When asked what he gained as a student in the Iowa Writers' Workshop from 1962-64, Clark Blaise provides quite a lengthy list.
"The Workshop gave me my life," Blaise said during a phone interview Friday. "It gave me my training as a writer. It gave my wife and my son. My two years there gave me a profession."
That training brought Blaise back to Iowa City to serve from 1990-1998 as the director of the University of Iowa International Writing Program -- attempting to bridge any rifts between the program and the Workshop.

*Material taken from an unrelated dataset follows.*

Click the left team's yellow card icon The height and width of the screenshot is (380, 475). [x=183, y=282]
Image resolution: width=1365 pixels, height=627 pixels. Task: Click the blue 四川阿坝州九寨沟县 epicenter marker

"At the time, it was kind of seen as a retreat for older writers from overseas and who never had a real connection to the university," Blaise said. "I was told to get younger writers and to integrate them as much as possible into the fabric of the university."
Blaise, who has dual U.S. and Canadian citizenship, also thought so much of the Workshop model that he basically franchised it by founding the post-graduate program in creative writing at Concordia University in Montreal -- which is the largest program of its kind in Canada.
When Blaise first proposed implementing such a model, he said the chairman of the English Department responded with the question, "You propose turning out writers like Ford motor cars?"
Luckily for Blaise, the chairman's next response was, "Interesting. Interesting idea."
"After that," Blaise said, "he backed me all the way."
Blaise is returning to Iowa City to read from his new short-story sequence, "The Meagre Tarmac," at 7 p.m. tonight in Prairie Lights. He will be joined by Alexander MacLeod, whose novel "Light Lifting" was named a best book of the year by the Globe and Mail, Quill & Quire, and Amazon (Canada).
"What's continued to work with Iowa," Blaise said, "is that it continues to be an outstanding place for writing. Its standards have never dropped."